* [Your instructions]:
Please copy the rows from the start through the line containing "Switch to Timeline", requests included, and scale every coordinate in the answers by 2.45, rounding to whole numbers with halves going up.

[Extracted data entries]
┄┄┄┄┄┄┄┄┄┄┄┄┄┄┄┄┄┄┄┄

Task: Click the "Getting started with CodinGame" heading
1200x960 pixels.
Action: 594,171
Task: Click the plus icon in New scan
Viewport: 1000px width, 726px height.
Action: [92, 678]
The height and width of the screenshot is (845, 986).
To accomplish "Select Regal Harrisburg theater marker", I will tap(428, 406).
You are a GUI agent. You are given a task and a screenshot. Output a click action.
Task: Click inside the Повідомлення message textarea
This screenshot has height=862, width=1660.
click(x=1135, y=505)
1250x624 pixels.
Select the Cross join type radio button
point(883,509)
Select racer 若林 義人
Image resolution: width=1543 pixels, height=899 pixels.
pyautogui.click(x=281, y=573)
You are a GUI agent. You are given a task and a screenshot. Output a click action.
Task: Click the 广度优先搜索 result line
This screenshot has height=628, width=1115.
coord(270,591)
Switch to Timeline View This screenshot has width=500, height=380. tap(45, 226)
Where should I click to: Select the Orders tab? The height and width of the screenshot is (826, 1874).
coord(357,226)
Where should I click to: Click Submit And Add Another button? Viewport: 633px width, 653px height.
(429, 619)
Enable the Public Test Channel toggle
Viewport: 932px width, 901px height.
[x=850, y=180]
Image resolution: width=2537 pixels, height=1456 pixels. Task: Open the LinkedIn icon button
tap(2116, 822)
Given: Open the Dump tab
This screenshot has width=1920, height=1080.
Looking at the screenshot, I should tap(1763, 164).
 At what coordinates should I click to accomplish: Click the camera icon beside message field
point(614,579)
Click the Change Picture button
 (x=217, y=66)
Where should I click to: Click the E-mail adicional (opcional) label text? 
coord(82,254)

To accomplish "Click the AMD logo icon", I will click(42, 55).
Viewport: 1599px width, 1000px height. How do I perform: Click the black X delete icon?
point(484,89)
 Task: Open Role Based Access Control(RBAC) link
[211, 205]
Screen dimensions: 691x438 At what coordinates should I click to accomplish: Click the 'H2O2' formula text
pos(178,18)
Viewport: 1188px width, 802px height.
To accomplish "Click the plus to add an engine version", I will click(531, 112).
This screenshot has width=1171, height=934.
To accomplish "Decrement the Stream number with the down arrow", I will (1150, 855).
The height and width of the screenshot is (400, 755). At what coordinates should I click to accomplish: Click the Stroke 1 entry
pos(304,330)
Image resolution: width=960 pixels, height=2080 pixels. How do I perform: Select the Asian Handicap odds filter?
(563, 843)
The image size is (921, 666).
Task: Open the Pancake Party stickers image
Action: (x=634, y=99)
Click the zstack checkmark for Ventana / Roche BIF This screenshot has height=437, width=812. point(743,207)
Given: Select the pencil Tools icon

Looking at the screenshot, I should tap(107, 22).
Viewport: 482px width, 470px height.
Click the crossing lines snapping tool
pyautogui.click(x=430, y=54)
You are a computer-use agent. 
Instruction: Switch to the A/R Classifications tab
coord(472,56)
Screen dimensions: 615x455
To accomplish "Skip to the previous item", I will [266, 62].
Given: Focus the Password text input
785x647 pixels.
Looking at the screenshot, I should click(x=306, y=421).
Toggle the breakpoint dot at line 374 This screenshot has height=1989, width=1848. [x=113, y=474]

┄┄┄┄┄┄┄┄┄┄┄┄┄┄┄┄┄┄┄┄

* [Response to the task]:
Task: Click the "Getting started with CodinGame" heading
1200x960 pixels.
Action: 1455,419
Task: Click the plus icon in New scan
Viewport: 1000px width, 726px height.
Action: [225, 1661]
The height and width of the screenshot is (845, 986).
To accomplish "Select Regal Harrisburg theater marker", I will tap(1049, 995).
You are a GUI agent. You are given a task and a screenshot. Output a click action.
Task: Click inside the Повідомлення message textarea
This screenshot has height=862, width=1660.
click(x=2781, y=1237)
1250x624 pixels.
Select the Cross join type radio button
point(2163,1247)
Select racer 若林 義人
Image resolution: width=1543 pixels, height=899 pixels.
pyautogui.click(x=688, y=1404)
You are a GUI agent. You are given a task and a screenshot. Output a click action.
Task: Click the 广度优先搜索 result line
This screenshot has height=628, width=1115.
coord(662,1448)
Switch to Timeline View This screenshot has width=500, height=380. tap(110, 554)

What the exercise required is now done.